The no-deal grand delusion

There was a time when I would entertain a no deal Brexit as a last resort. Just recently though, I have taken the view that every effort must be made to avoid it even if that means further delay or even a confirmatory vote.

The arguments for trading on WTO terms have never been convincing. The Tory right and the Brexit blob have popularised some very deliberate distortions to cloud the debate and now the generally understood scenario is a work of political fiction.

We can debate til the cows come home what the initial impacts would be and while there have been wild exaggerations, the longer term damage in terms of trade and our political standing is a price too rich for my blood.

To go ahead with such an enterprise you would need a ruthlessly competent government with a plan and an exact idea of the policies it would execute on day one. The ERG likely believes they could sweep into power and do that job. They've been plotting for a while.

This has not gone unnoticed by the international community. The process of rolling over deals we have via the EU is stalling because some are wondering what levels of unilateral action the UK will take on tariffs. They're not about to offer us trade preferences if there's a chance they can get what they want for free.

As to contingency plan execution, you're dealing with people who deny the problems even exist even when they are clearly outlined in the EU's own Notices to Stakeholders. Pretty soon the government will be slapped with an avalanche of policy emergencies beyond the absorptive capacity of the cabinet meaning everyday governance is handed entirely to the civil service with virtually no political oversight.

Pretty soon you have a government mired in an omnishambles with zero political authority and wildly hated in the country. The next administration is then formed of either a LabLib or ConLib coalition after a hung parliament. Before we know it we're grovelling back to Brussels whereupon they demand pretty much everything now demanded in the current withdrawal agreement and quite a bit more... because they can.

There is no combination of new FTAs that can possibly offset the loss of the single market and the only thing halfway close is a US deal that requires massive asymmetric concessions. It's a net loss to trade and a substantial loss of face. It's also highly risky in that any deal has to get past a Democrat congress. Good luck with that.

I have previously argued that there can be no economic revival until there is a political realignment but from the looks of the habitual cycles our politics is falling into, this state of dysfunction could well become the new norm as it did for Italy and we never manage to recover politically or economically. Britain will become a further deluded basketcase with a legacy sense of self-importance that's even worse than it is now. A no deal Brexit as a tool of political reboot may very well have the opposite effect and further entrench all of our worst habits.

Put simply, pulling off something like a no deal Brexit requires a level of political talent that we just don't have. It would lack a majority government and a public mandate and in no time at all the only coherent movement in politics would be a coalition to rejoin the EU on worse terms than now. Taking back control? Methinks not.
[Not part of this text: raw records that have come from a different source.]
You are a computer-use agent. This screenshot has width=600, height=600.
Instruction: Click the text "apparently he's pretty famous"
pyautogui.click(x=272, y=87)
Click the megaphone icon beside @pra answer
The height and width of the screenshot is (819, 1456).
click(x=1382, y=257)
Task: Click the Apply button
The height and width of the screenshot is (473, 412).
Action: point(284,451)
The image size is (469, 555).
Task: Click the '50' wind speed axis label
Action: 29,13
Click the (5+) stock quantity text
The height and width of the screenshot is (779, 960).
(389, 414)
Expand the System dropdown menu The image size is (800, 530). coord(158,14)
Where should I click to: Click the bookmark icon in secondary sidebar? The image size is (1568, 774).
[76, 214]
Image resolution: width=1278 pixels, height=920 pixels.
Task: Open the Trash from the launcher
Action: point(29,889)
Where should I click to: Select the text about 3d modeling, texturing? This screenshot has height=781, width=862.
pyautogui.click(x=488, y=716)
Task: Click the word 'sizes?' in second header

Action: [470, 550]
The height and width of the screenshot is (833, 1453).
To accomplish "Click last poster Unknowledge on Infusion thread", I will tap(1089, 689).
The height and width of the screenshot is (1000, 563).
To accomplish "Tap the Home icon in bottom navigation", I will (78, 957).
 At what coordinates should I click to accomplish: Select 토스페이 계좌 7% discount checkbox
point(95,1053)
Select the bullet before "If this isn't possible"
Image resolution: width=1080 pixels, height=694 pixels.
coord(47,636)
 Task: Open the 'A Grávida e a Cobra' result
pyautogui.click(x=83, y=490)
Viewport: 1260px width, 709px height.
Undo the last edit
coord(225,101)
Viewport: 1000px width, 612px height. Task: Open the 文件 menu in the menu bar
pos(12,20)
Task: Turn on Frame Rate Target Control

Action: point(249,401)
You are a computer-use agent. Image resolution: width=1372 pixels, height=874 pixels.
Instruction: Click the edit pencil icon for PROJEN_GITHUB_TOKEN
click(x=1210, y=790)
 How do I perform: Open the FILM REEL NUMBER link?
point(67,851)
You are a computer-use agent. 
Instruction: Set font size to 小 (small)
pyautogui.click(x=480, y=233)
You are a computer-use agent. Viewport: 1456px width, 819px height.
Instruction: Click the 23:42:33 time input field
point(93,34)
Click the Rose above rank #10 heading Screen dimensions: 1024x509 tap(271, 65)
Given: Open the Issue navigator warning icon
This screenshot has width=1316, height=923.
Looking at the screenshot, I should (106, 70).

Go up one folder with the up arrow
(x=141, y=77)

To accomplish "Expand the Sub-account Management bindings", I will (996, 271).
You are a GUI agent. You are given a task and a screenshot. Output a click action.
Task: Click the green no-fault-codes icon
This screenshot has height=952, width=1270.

Ultimately there is a deal on the table to get us out of the EU but if Brexiters MPs won't vote for it and campaign for it then they are passing up the opportunity to leave in an orderly amicable way in such a way that we maintain our international standing. If they prefer to chase "fwee twade" rainbows they are going to face a wall of opposition and ultimately lose the prize.  I'm not lifting a finger to dig them out of that hole. If they balls it up now it's entirely on them. Why should any of us have our lives tipped upside down for such a very obviously poor decision?